**The task:** Below are entries; repeat exactly, and nothing else, the lines from the one holding "The width and" through the one holding "Open Spot Grid via its arrow", inclusive. Leave the pictures out.

**Supplied entries:**
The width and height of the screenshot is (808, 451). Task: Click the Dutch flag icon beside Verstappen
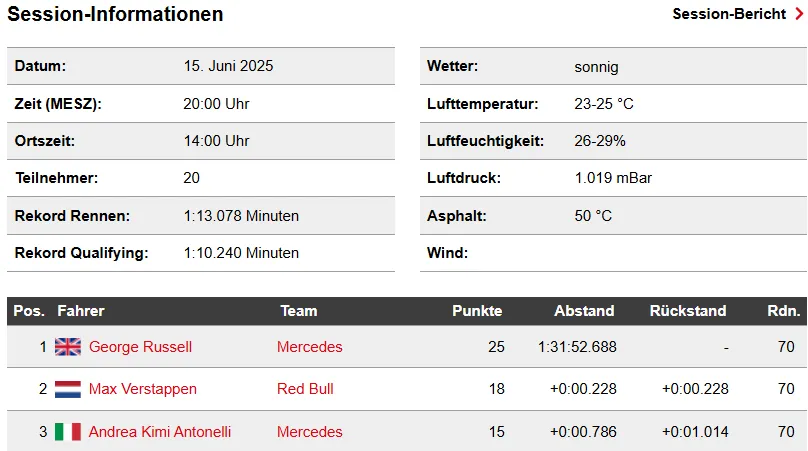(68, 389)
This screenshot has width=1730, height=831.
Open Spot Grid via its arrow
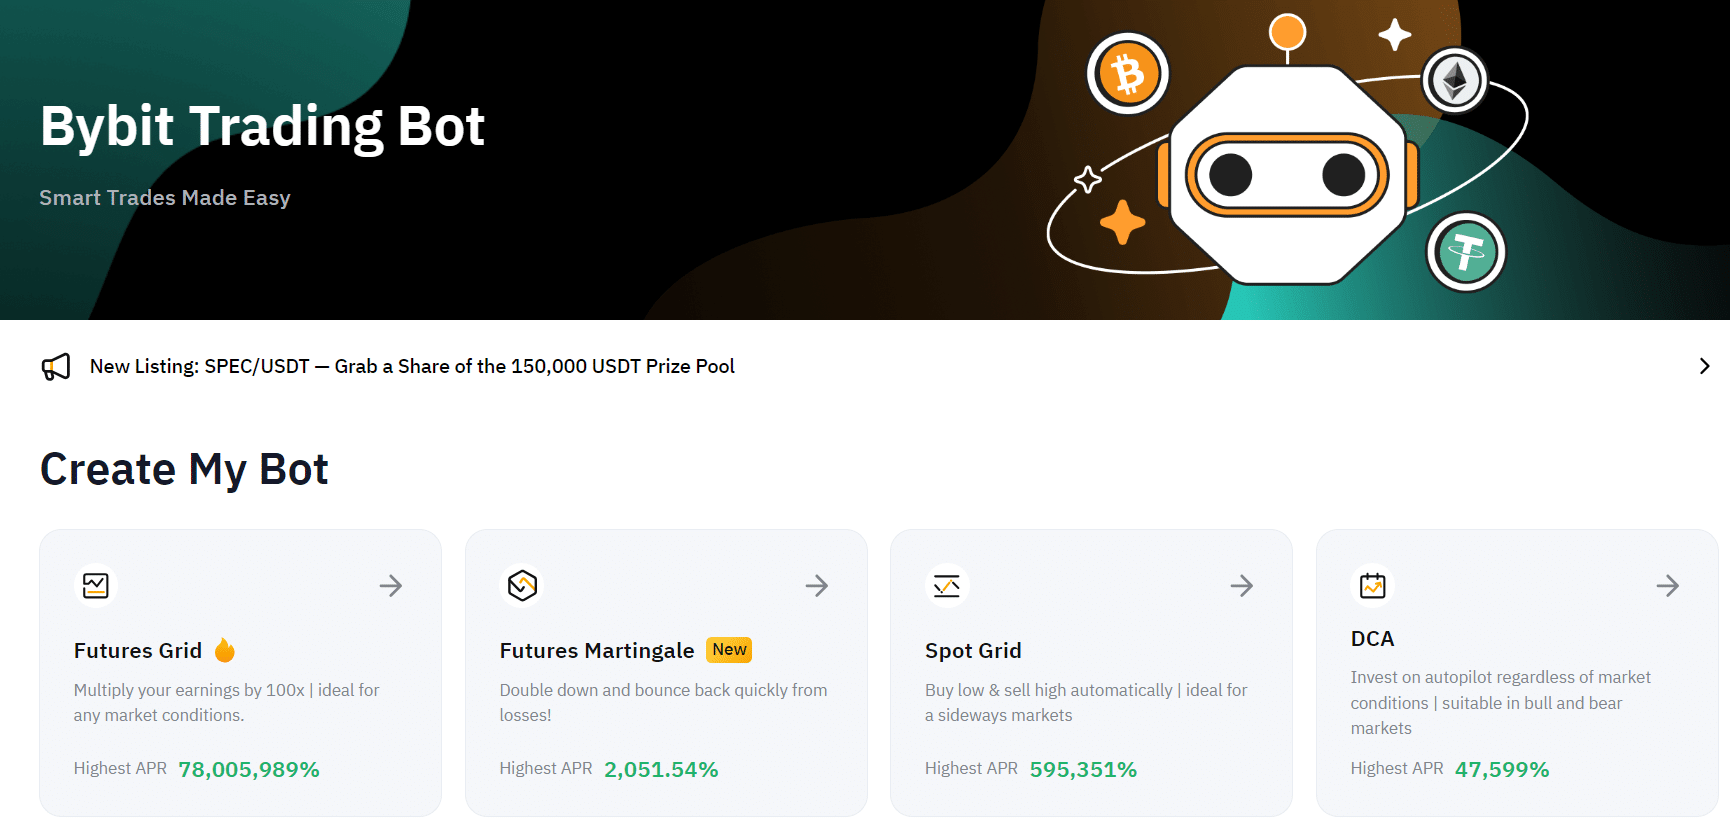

--

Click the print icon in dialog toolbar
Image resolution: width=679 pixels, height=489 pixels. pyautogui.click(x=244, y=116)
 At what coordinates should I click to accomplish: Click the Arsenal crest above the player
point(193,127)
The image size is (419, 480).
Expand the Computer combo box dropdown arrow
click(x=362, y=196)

**Written solution:**
The width and height of the screenshot is (808, 451). Task: Click the Dutch flag icon beside Verstappen
(68, 389)
This screenshot has width=1730, height=831.
Open Spot Grid via its arrow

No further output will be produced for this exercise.